Second USMCA labor complaint lodged at auto factory in Mexico
The Biden administration asked the Mexican government on Wednesday to review whether workers at the Tridonex automotive parts facility in Matamoros, Mexico, are being denied the rights of free association and collective bargaining.
The request by the office of the U.S. Trade Representative and the Labor Department, follows a complaint in May by groups including the AFL-CIO against the Tridonex factory.
Both complaints were brought under the Rapid Response Labor Mechanism of the U.S.-Mexico-Canada Agreement (USMCA). The trade agreement allows the review of factory-specific labor grievances and could result in import restrictions on the plant’s products.
Under the rapid response mechanism, Mexico has 10 days to agree to conduct a review. If Mexican officials find that workers’ labor rights are being infringed upon, the country has 45 days to remedy the situation.
“Workers’ ability to exercise their fundamental human rights to freedom of association and collective bargaining without retaliation is essential to building independent unions in Mexico,” U.S. Secretary of Labor Marty Walsh said in a statement.
The Tridonex plant, which has around 4,000 workers, refits secondhand car parts for sale in the U.S. and Canada. Most of the workers earn $176.72 to $212.06 pesos ($8.82-$10.64) a day, according to SNITIS. Tridonex is a subsidiary of Philadelphia-based Cardone Industries.
Avocado imports from Mexico up 26%
Exports of avocados from Mexico to the United States increased 26% during the first four months of 2021, according to Mexico City-based Agricultural Markets Consultant Group (GCMA).
GCMA said the increase in exports was due to a 15% per ton reduction in avocado prices, along with increased avocado farms. Prices fell on avocados due to larger harvests across Mexico, GCMA said.
“In the first four-month period, positive plot yields were maintained, with a 1.6% increase in harvested areas and 5% higher production yields,” GCMA said in a statement.
Data from Avocados From Mexico — a U.S.-based, nonprofit marketing organization that promotes Mexican avocados — shows that 2021 Mexican avocado imports are on track to reach 2.4 billion pounds by July 5, which would end the fiscal year on a record-setting note.

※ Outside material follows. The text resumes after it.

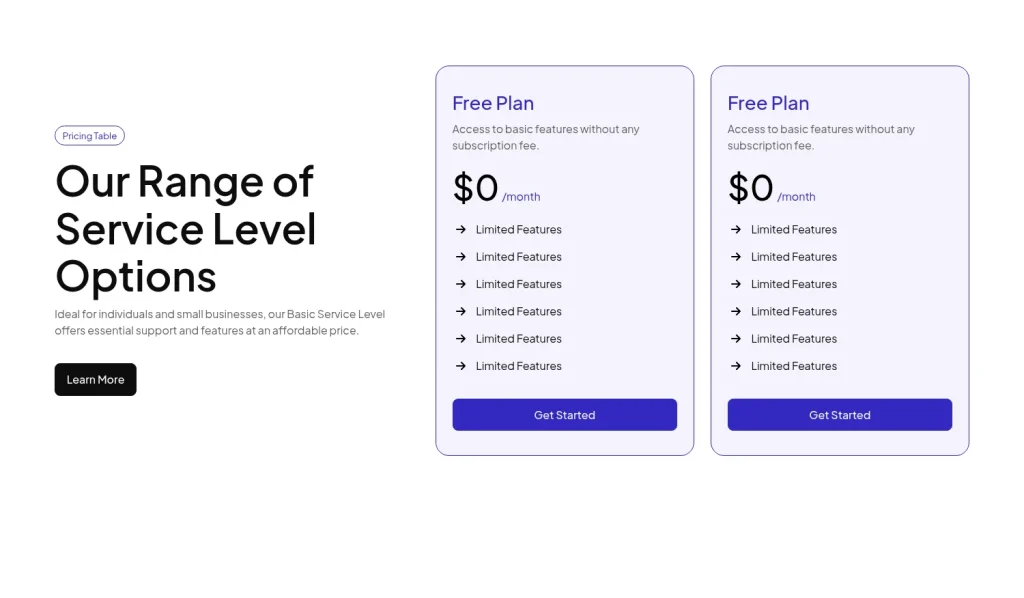The image size is (1024, 598).
Task: Click the Free Plan heading on the right card
Action: point(768,103)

Hyliion expanding headquarters in Austin, Texas
Hyliion Holdings (NYSE: HYLN) recently announced plans to expand the company’s headquarters located just north of Austin, Texas.

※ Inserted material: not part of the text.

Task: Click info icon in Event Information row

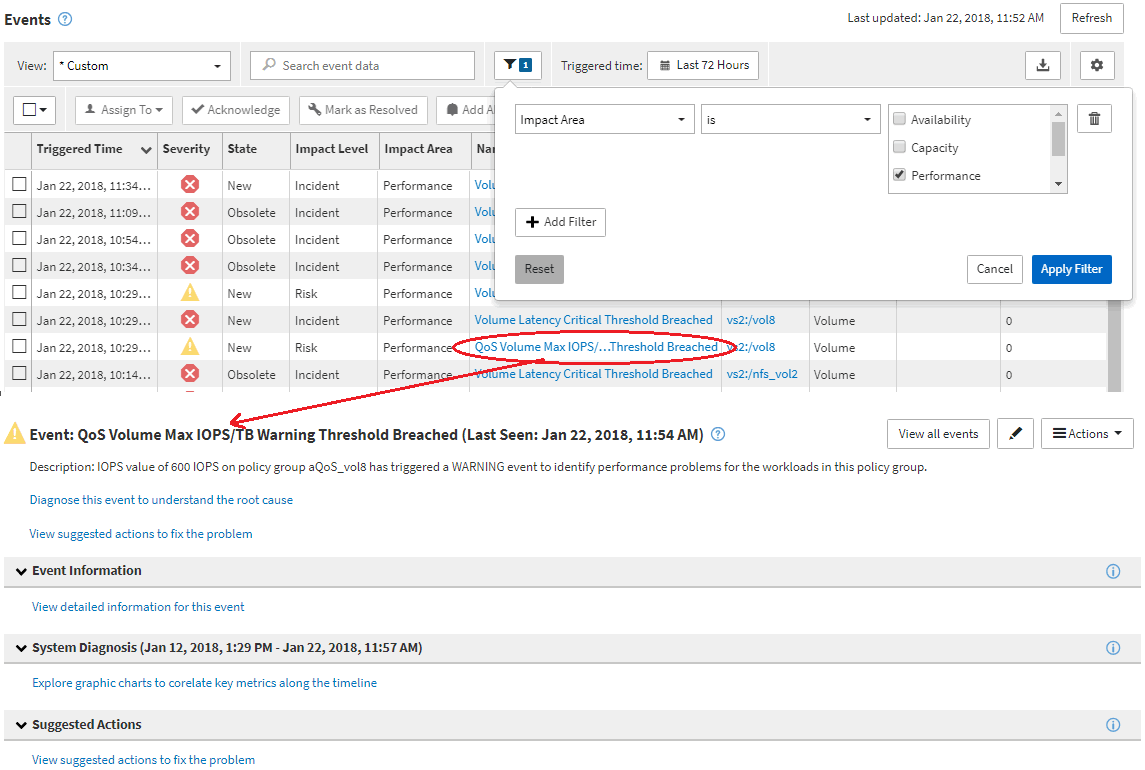Action: 1113,571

Hyliion, which designs and develops electrified engines for commercial vehicles, currently occupies an 82,800-square-foot facility and plans to expand to nearly 124,100 square feet. The larger space will allow the company to increase capacity by 50%, according to a news release.
“We are growing to accommodate current and expected future demand for our innovative powertrain solutions,” CEO Thomas Healy said in a statement. “Each decision made in our building redesign is intended to support our commercialization goals as we work toward the rollout of our new Hybrid unit later this year and the launch of our Hypertruck ERX.”
The increased space will allow Hyliion to increase from its current 136 employees to 500. The headquarters redesign will be done in three phases, with the first expected to be complete in October.